Skip to content

File Formats

RavenRustRAG supports loading documents in several formats. The loader is selected automatically based on file extension.

Supported Formats

Extension Loader Notes
.txt Text Plain text, also used as fallback for unknown extensions
.md Markdown YAML frontmatter parsed into metadata
.csv CSV Each row becomes a document; headers become metadata keys
.json JSON Pretty-printed content for chunking
.jsonl JSONL Each line treated as a separate record
.html HTML Tags stripped, scripts/styles removed

Markdown

Markdown files are loaded with full content preserved. If the file contains YAML frontmatter, it is parsed into document metadata:

---
title: My Document
author: John Doe
tags: [rust, rag]
---

# Content starts here

The frontmatter fields (title, author, tags) become searchable metadata.

CSV

Each row in a CSV file becomes a separate document. Column headers are used as metadata keys:

title,content,category
Introduction,Welcome to the guide,basics
Setup,Install with cargo,getting-started

JSON

JSON files are pretty-printed and treated as a single document for chunking. Nested structures are preserved in the text representation.

HTML

HTML files have all tags stripped. <script> and <style> blocks are completely removed. The resulting plain text is then chunked normally.

Filtering by Extension

When indexing a directory, use --extensions to limit which files are processed:

# Only index markdown and text files
ravenrag index ./docs --extensions md,txt

# Include HTML files
ravenrag index ./web --extensions html,md,txt

The default extensions are txt,md.

## GIVEN INFORMATION
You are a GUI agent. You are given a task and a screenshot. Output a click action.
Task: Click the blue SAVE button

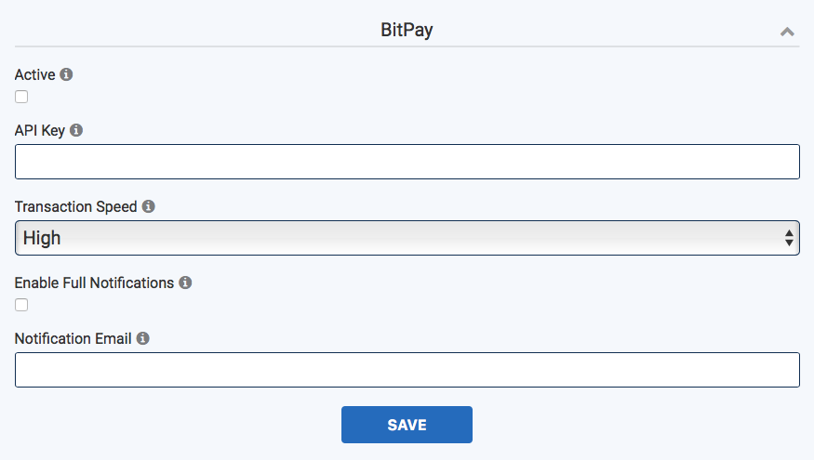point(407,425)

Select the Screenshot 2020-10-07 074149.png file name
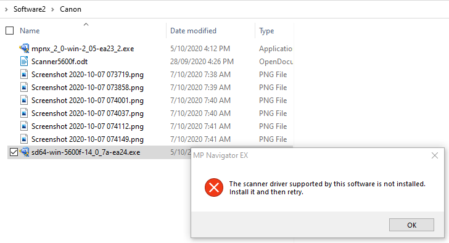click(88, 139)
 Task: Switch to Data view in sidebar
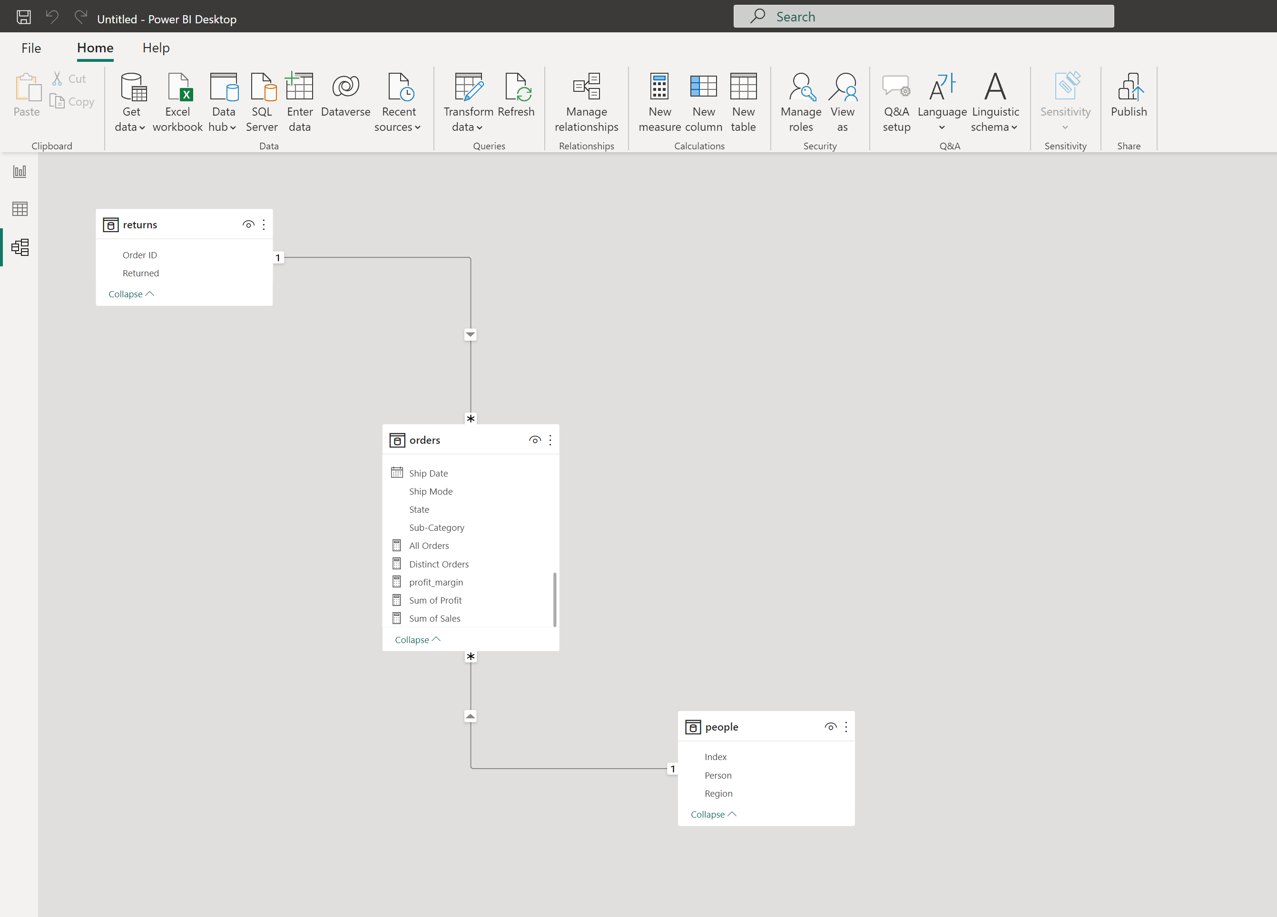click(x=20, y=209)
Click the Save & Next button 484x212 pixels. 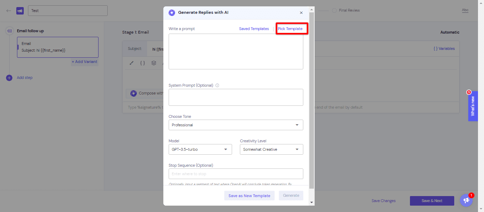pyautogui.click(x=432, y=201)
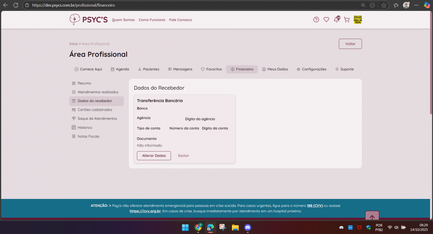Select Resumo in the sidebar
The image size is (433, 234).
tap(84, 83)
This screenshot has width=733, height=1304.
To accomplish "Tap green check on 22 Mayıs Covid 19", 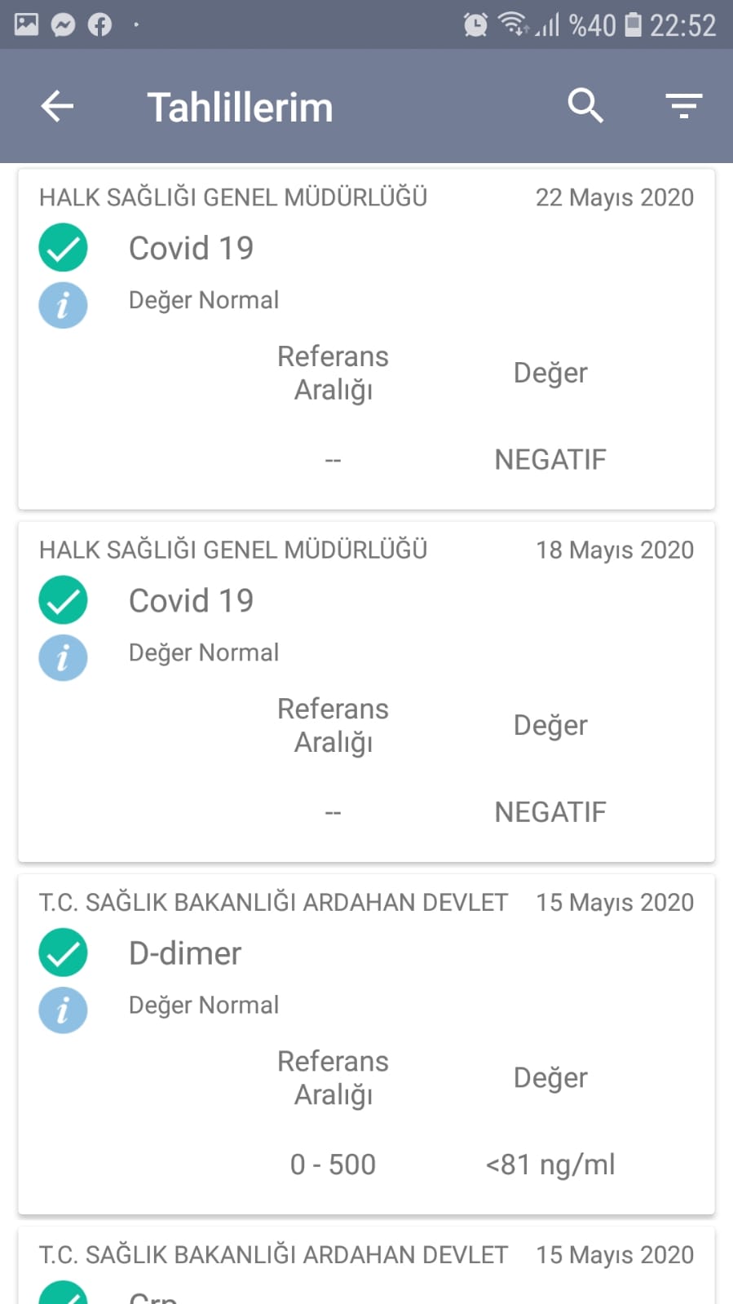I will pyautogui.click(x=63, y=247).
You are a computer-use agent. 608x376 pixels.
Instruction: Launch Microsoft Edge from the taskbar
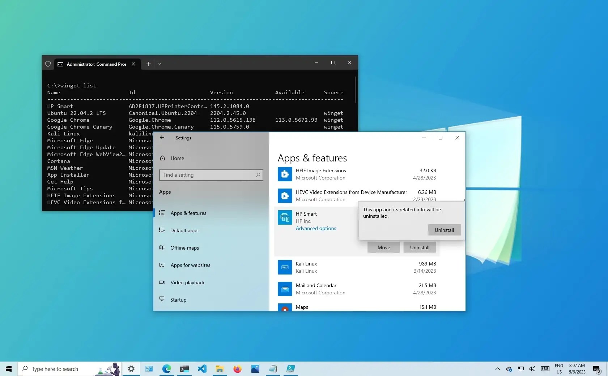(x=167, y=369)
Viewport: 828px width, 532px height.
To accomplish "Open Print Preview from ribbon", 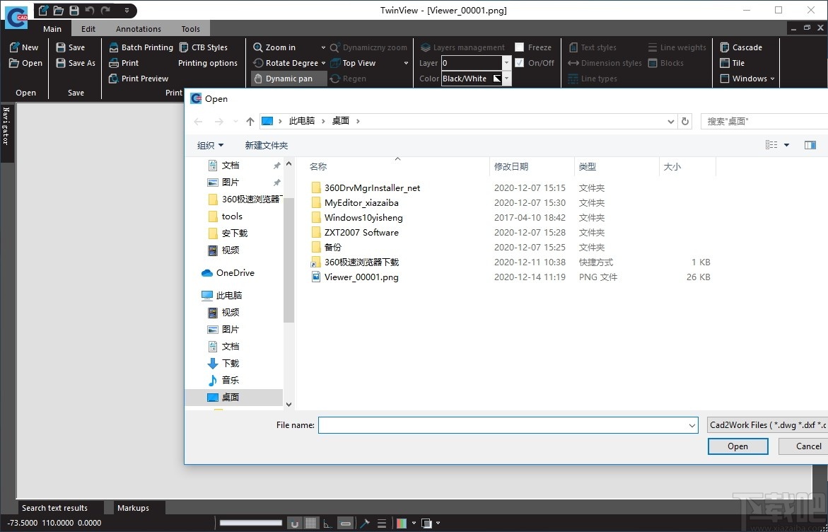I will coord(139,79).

---

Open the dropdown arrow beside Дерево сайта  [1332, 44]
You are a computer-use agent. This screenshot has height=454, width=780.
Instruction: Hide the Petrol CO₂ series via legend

* * *

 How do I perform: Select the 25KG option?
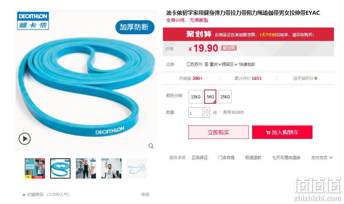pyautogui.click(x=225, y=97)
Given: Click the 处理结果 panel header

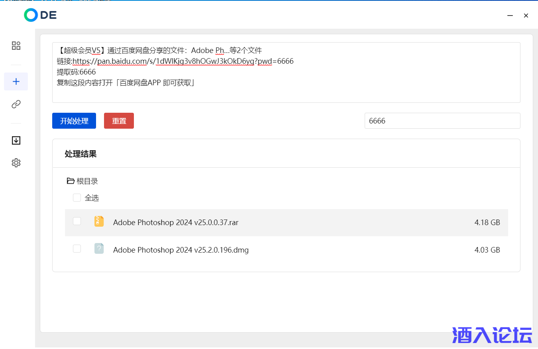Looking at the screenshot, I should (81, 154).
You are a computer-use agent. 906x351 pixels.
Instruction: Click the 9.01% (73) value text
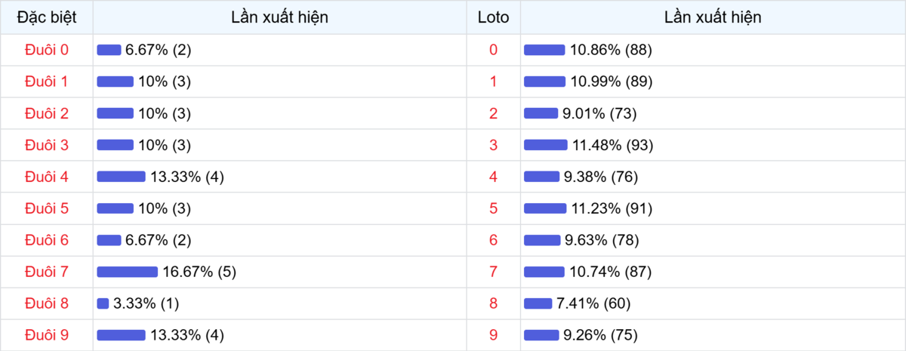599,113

## TASK DETAILS
Quote the file formats page word for word, starting at "JSON files are" and ending at "then chunked normally.".

## REPLY
JSON files are pretty-printed and treated as a single document for chunking. Nested structures are preserved in the text representation.

HTML

HTML files have all tags stripped. <script> and <style> blocks are completely removed. The resulting plain text is then chunked normally.